We are seeing this in many areas were high-end $60-80K per year jobs have been lost. Although this maybe an unfair comparison you can use this lesson when you discuss new technological recruitment to derive jobs in cities of similar size. IN Dayton there are issues with vacant properties looking run down and hurting the prospecting and retaining of lessees in other buildings which is said to lead to the decay and they have proposed a fee to take care of this. Some apartments also in the area are a drag on their owners and the area.

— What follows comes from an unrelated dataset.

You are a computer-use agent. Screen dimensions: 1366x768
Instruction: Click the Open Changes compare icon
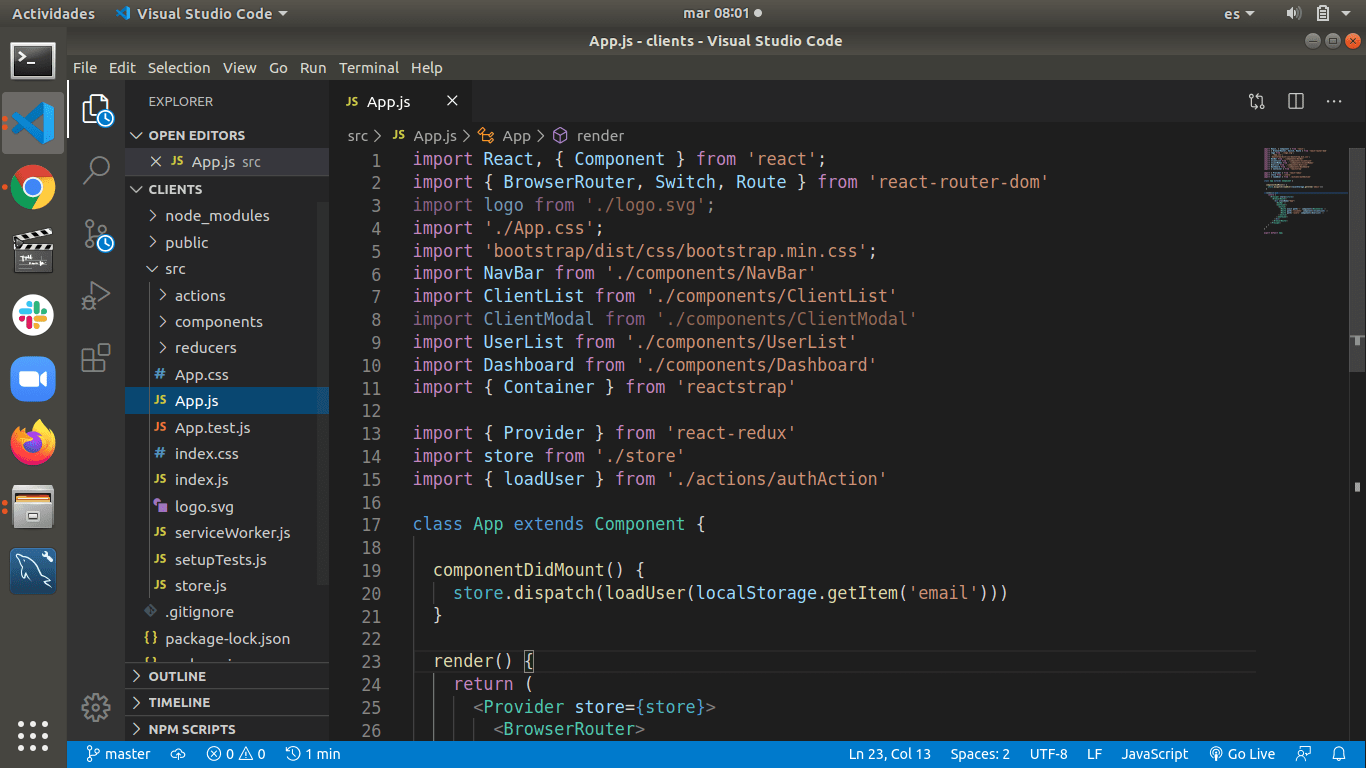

All bad signs of urban flight and need of revitalization to bring people back to town from the out of town suburban box stores. It can be done. Look at Brick City in OKC, River Walks in Columbus GA, and San Antonio TX. Alexandria Boardwalk area and Torpedo Factory shops. Some of the surrounding suburbs scare us more as many of these areas need an uplifting too. In the other suburbs, which are newer they have grown the new style way with retail box stores and shopping centers. And with that office parks such as Wright Executive and Newmarks 5 office complex tech style parks in the area, which have done well and are about 88% occupied now. Unemployment is 6.1% and I see a another couple of ticks on that before things are through since the manufacturing sector is 18% while we know the US nationwide average is at 13%.

About 148,000 are employed in services in the Greater Area which we had to double check as that seemed high, but it is correct and Dayton has made a good transition and better than most cities its size over the past decade. Service sector could grow some more there as things return to a normal economy. A considerable amount of new jobs for the area are posted at Nationjob.com and even with the adverse tax structure to businesses in OH things are doing better than their neighboring states.